Um jeden Preis retten

Tatsächlich ist vor allem im Nordosten, aber nicht nur dort, das Interesse daran groß, das Projekt um fast jeden Preis zu retten. Nicht nur, weil die Pipeline selbst nun fertig ist. Sondern weil sie nach Inbetriebnahme neben Gas auch eine Art Wohlstandsstrom durch Deutschland schicken wird: Entlang der Infrastruktur zur Verteilung des Gases sind bereits zahlreiche Geschäftsmodelle und Ertragserwartungen entstanden.
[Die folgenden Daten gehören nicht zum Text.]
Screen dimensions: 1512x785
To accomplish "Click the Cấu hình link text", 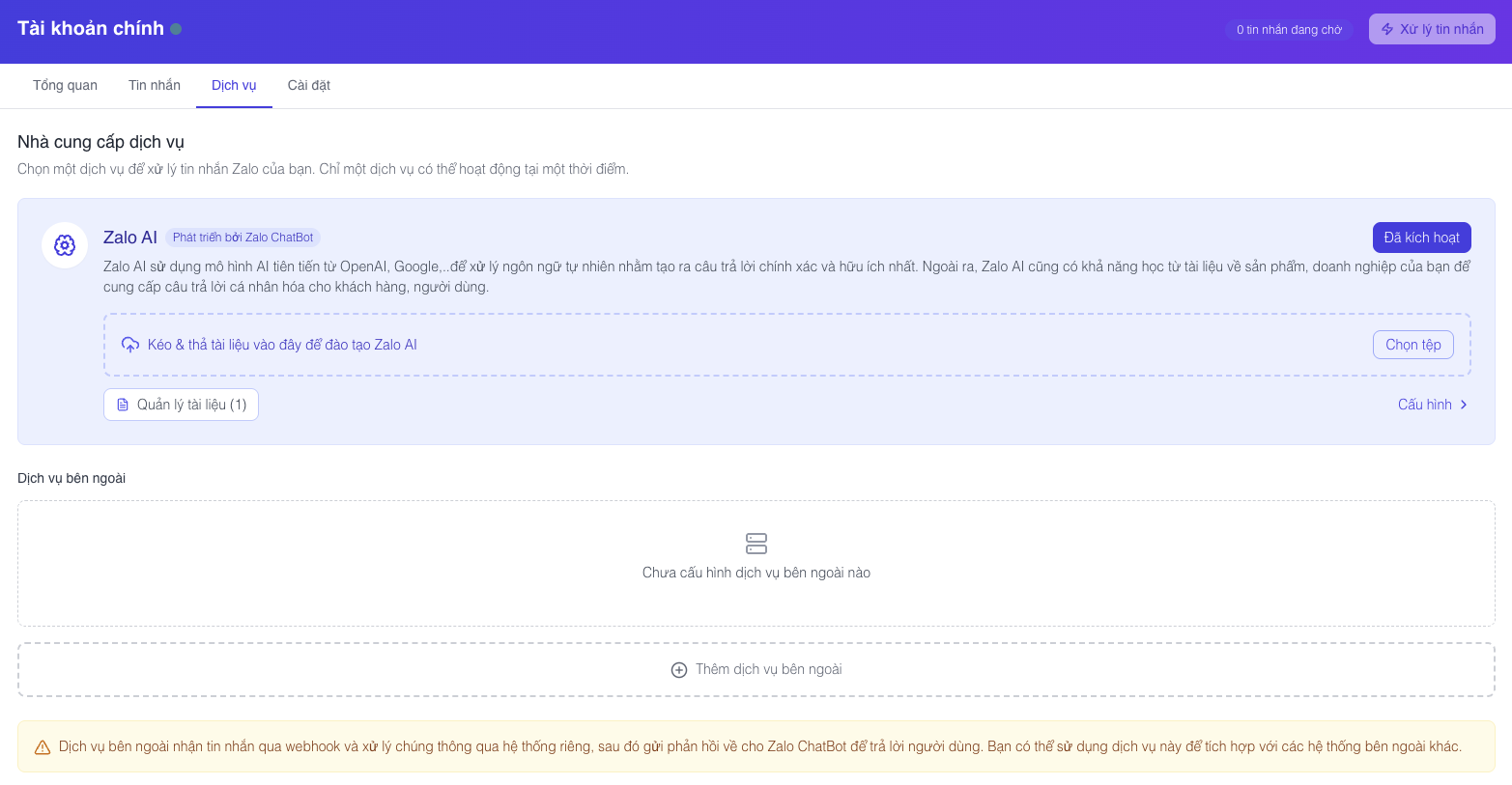I will click(x=1424, y=405).
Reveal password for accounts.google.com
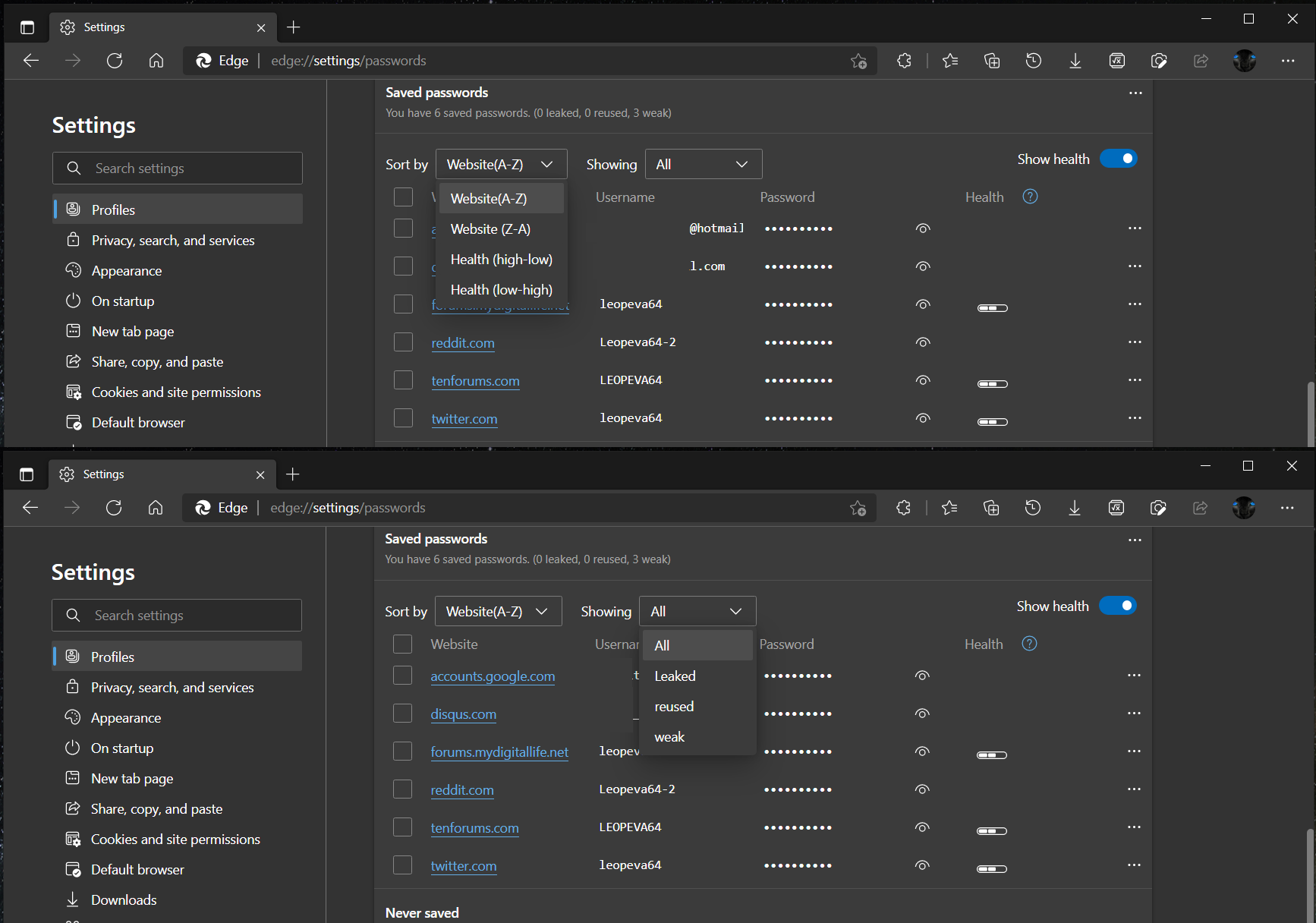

Zur Weiterleitung des Gases in Deutschland und weiteren Teilen Europas haben Unternehmen für mehr als drei Milliarden Euro Infrastruktur in Mecklenburg-Vorpommern, Brandenburg und Sachsen errichtet, die bereitsteht, um durch Nord Stream 2 transportiertes Gas an der Ostseeküste aufzunehmen.

So entstand etwa die Eugal. Die Betreibergesellschaft hat eine Pipeline durch die Republik gezogen, die das russische Erdgas weiter verteilen soll. Zwar sagt deren Sprecher, Georg Wüstner, dass man auch ohne das russische Gas bereits arbeite. Dennoch hängt die Wirtschaftlichkeit der Röhre an Nord Stream 2. Deswegen ist nun die große Frage: Wer setzt sich durch – Gasprinz Putin oder der neue Transatlantiker im Weißen Haus, Joe Biden? Derweil haben einige Firmen vor Ort ihr Risiko diversifiziert: Während die Welt noch über den Ernst der US-Sanktionsdrohungen rätselte, entstand plötzlich Bewegung auf dem Bauplatz auf Rügen. Lkws begannen, dort lagernde Röhrenteile abzutransportieren. Das Geheimnis war schnell gelüftet: Die Installationsfirma siedelte die Röhrenteile nur wenige Kilometer um, nach Lubmin. Dort baut Polen gerade eine Pipeline, die Gas aus Norwegen in das Land bringen soll. Ein totales Konkurrenzprojekt für die Nord Stream. Aber auch mit einem Volumen von zwei Milliarden Euro ausgestattet. Und angewiesen aus Röhren aus dem Mittelstand.